STAMFORD, CT – March 12, 2009 – (RealEstateRama) — With the bad economy delaying construction, a land-use attorney is considering drafting a zoning amendment to extend how long developers have to break ground on approved projects.
“The reality of the marketplace is that well-studied, good projects which have been approved are not financeable due to the world economic climate,” said Bill Hennessey, an attorney whose clients include the developers of Harbor Point and the Ritz-Carlton hotel. “It would be a shame to allow the investment that the developer and the city have put forth in reviewing and approving a project to go to waste.”

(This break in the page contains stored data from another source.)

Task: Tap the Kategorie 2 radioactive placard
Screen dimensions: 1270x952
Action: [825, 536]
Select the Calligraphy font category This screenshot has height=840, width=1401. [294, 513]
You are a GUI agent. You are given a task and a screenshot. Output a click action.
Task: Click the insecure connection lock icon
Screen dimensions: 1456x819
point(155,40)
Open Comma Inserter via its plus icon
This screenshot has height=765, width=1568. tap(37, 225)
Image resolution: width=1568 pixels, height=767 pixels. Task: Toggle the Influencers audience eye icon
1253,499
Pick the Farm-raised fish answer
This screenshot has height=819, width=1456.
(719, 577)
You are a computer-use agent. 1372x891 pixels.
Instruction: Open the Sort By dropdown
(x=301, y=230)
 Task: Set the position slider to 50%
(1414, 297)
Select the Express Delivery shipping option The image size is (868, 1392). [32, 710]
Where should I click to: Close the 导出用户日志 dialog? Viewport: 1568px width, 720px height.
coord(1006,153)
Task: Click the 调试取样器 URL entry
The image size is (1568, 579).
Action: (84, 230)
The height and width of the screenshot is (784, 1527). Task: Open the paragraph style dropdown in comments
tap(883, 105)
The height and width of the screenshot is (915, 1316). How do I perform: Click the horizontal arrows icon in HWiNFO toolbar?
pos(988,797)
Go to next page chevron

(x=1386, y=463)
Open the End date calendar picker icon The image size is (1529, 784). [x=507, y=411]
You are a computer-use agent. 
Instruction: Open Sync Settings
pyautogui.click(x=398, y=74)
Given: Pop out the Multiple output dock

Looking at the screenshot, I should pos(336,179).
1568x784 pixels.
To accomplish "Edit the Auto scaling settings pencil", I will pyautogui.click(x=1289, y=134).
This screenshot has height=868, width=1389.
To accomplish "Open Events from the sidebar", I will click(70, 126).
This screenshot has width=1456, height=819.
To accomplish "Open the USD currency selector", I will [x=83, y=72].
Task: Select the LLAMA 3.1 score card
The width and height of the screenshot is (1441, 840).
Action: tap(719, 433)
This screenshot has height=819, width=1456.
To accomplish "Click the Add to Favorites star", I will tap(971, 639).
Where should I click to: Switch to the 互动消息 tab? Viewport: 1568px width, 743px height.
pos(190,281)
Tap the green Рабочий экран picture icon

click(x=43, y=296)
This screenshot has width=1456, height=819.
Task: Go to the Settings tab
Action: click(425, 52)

Hennessey said he may submit a proposal next month that would give developers an opportunity to request a zoning permit extension. The measure likely would be temporary, he said.
Zoning regulations now give developers four years to break ground on approved projects. Those who fail to do so must be re-approved, which requires another public hearing, exposing the project to appeal and possible denial.
Randy Salvatore, a developer who builds rental and condominium units in Stamford and Norwalk, said the proposed amendment gives developers some certainty.
“These are unprecedented times,” Salvatore said. “When you look at some of the things that the government is doing with stimulus packages, these types of small measures are not detrimental but can have a big benefit in encouraging development.”
Seth Weinstein, another developer in Stamford, agreed.
“By giving good projects some additional time in this very difficult period, it makes it more likely that these projects would actually be built when the economic and financing environment improves,” Weinstein said.
Hennessey said the idea to draft an amendment came from learning that the state legislature is weighing a bill that would extend the expiration of site-plan and subdivision approvals on or before July 1 from five to eight years.
The bill “is to allow the marketplace to catch up with already approved projects,” said Bill Ethier, chief executive officer of the Home Builders Association of Connecticut, who wrote the proposed amendment.
If approved, the law would have limited application in Stamford, City Planner Norman Cole said. The reason is that site-plan approvals are used only in village commercial districts, a new type of zone for which no projects have been proposed so far, he said.
For other zones, the city reviews development proposals as “special exceptions” rather than site plans, Cole said.
The limits should remain as is, he said. Four years is ample time for developers to put projects into the ground, Cole said, and re-approval generally is not as time-consuming and costly as the initial application, he said.
Another reason for keeping the limits is that extensions insulate developers from changes in regulations, Cole said.
“If it’s been four years and a developer can’t get it started, then it’s a fair trade-off to impose the new policy,” he said. “You don’t get protected forever.”